All the viability experiments were achieved in triplicate for each treatment. Results were presented as mean values with standard deviation (SD). Statistical analysis was performed by analysis of variance to one-way (ANOVA) with Statistica for Windows (Statistica 10, Windows) using Tukey’s test, and significant difference was considered at p < 0.05.

4. Conclusions

In this work, the optimization of an analytical protocol to study the preserving activity of an alternative, biodegradable, sodium alginate-based packaging material enriched with GPPE useful for high protein content food (e.g., red meat) storage was proposed.

The production over time of six biogenic amines (butylamine, cadaverine, isobutylamine, isopentylamine, putrescine, and tyramine), “sentinels” of the meat putrefactive process, was followed during the storage time in a domestic refrigerator up to 6 days, by SPME/GC–MS. The obtained results showed that the production of BAs was reduced in the case of beef meat samples stored in SA and SA/GPPE films if compared to those stored in a commercial polyethylene film (CTR).

The changes in pH and weight values and immobilized/free water content, for the same time intervals, as well as the bacterial growth, were also evaluated.

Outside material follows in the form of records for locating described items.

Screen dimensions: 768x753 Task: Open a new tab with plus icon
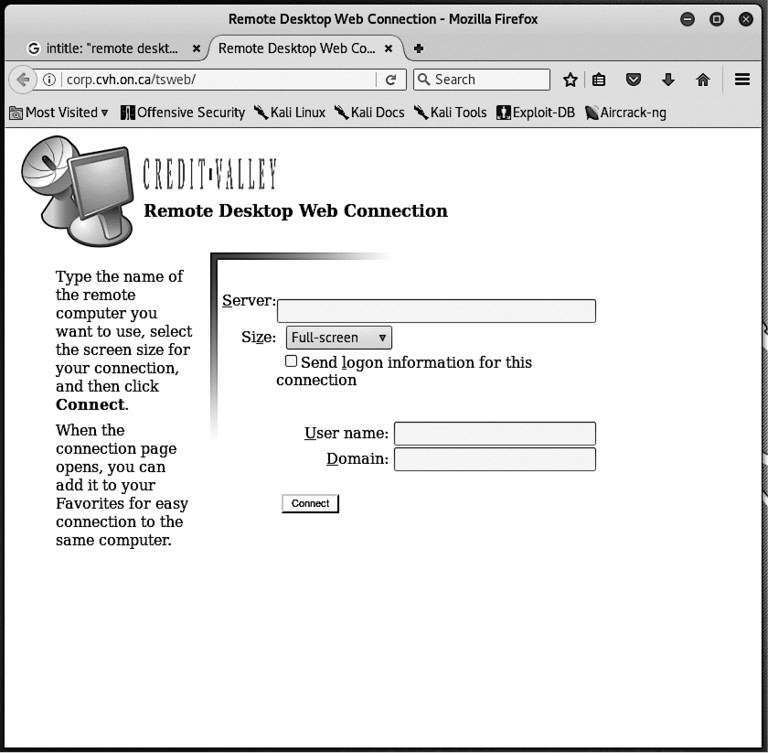point(419,48)

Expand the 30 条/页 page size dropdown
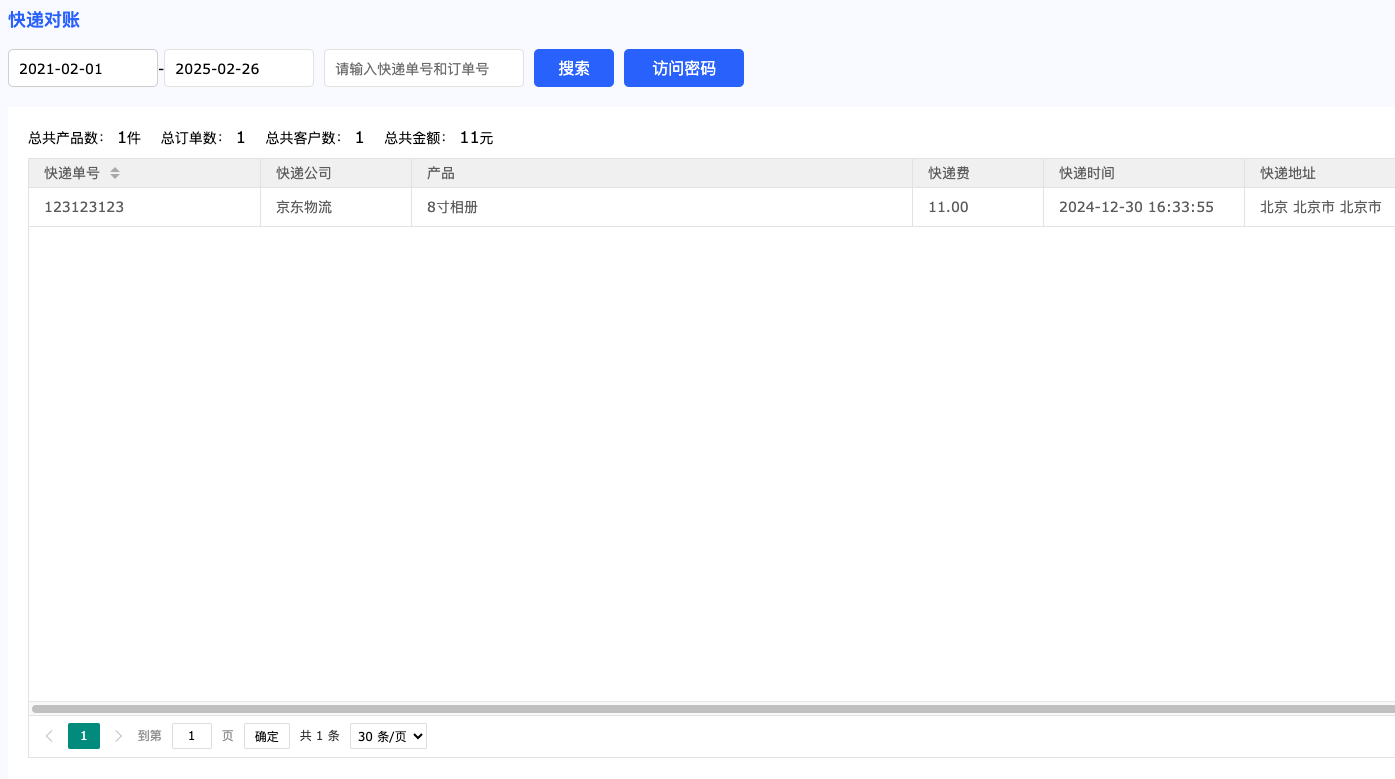pos(388,736)
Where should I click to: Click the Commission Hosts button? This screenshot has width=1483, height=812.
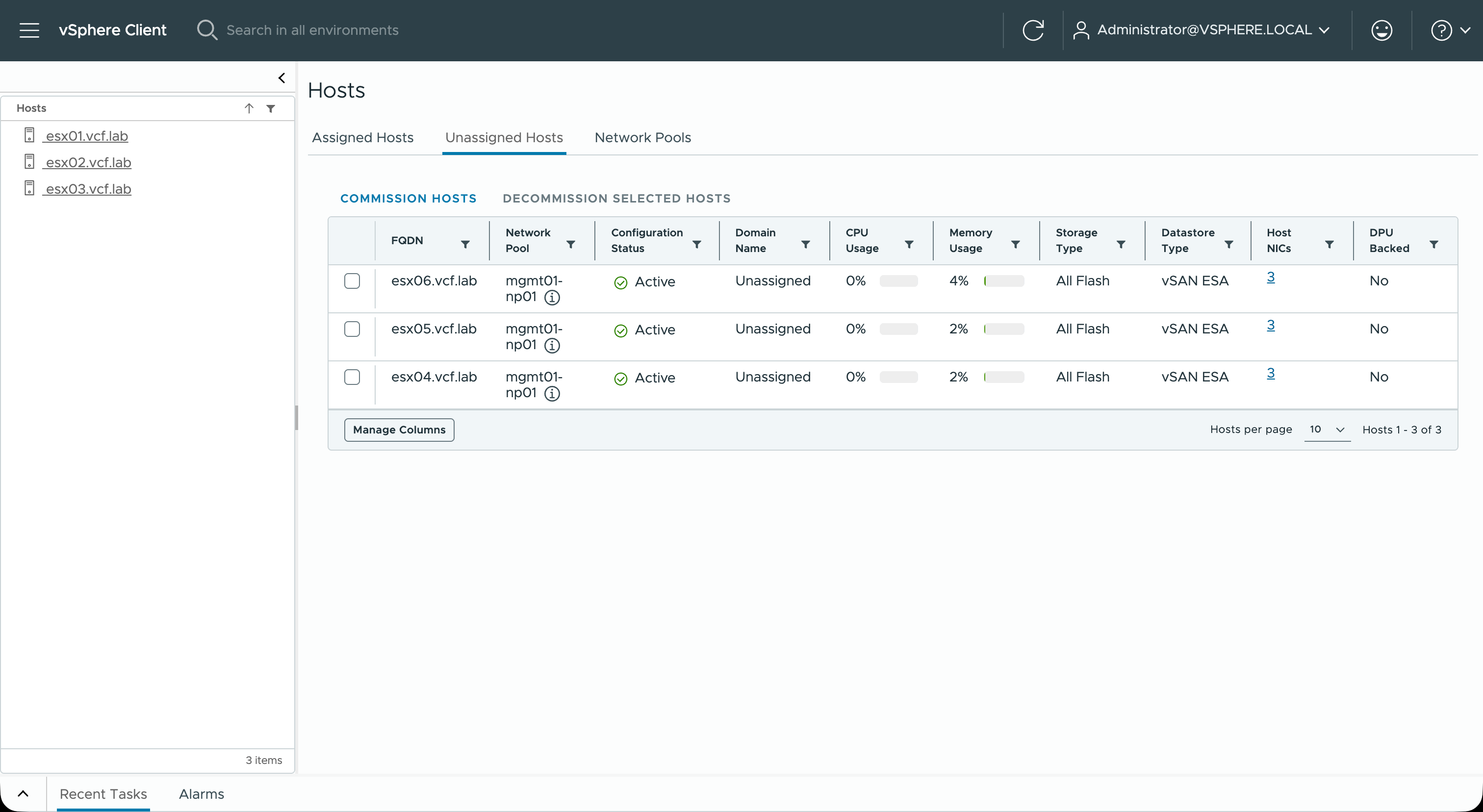click(408, 199)
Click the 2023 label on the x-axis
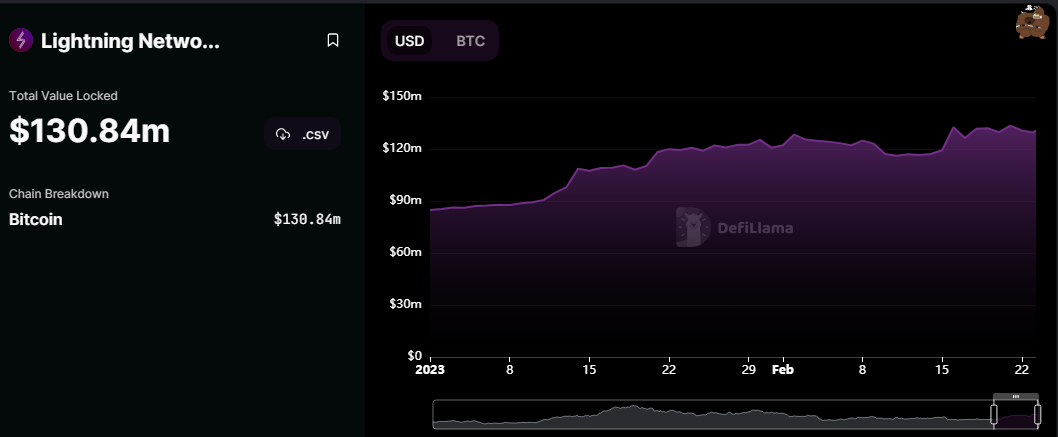The height and width of the screenshot is (437, 1058). pyautogui.click(x=430, y=369)
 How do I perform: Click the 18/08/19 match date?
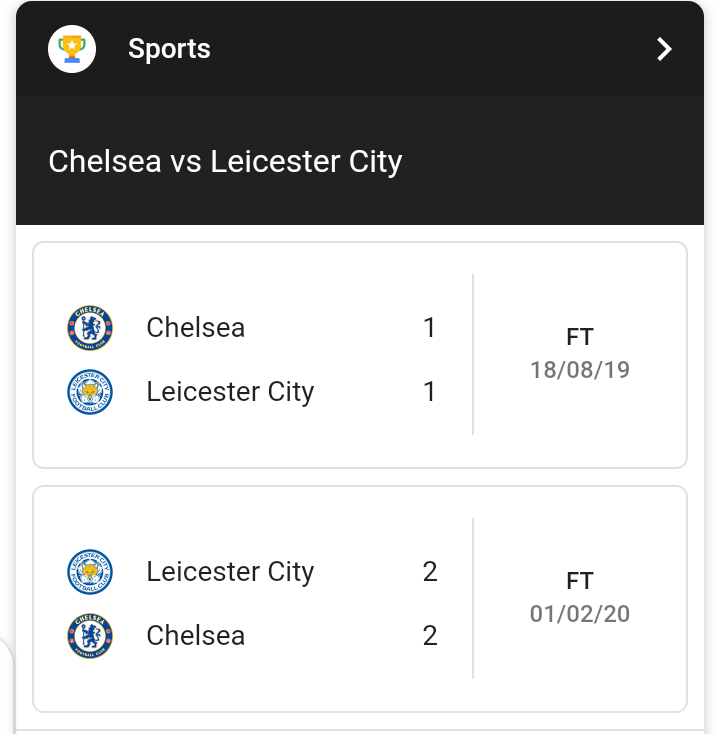point(580,370)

For comparison, the evolution of beef samples wrapped in commercial PE industrial film and lone sodium alginate coating was followed.

The optimized analytical protocol results are useful for demonstrating that the SA and SA/GPPE film exhibited better efficiency in retarding anaerobic meat degradative processes at 8 °C, at least up to 6 days, if compared to the commonly used commercial PE-based polymeric ones.

Additionally, our previous work suggested that grape pomace extract is rich in polyphenols having high antioxidant properties [13]. Therefore, future studies will be carried out to assess the possible antioxidant performance of the developed SA/GPPE packaging material when storing protein and lipid-rich foods, vegetables, and fruits.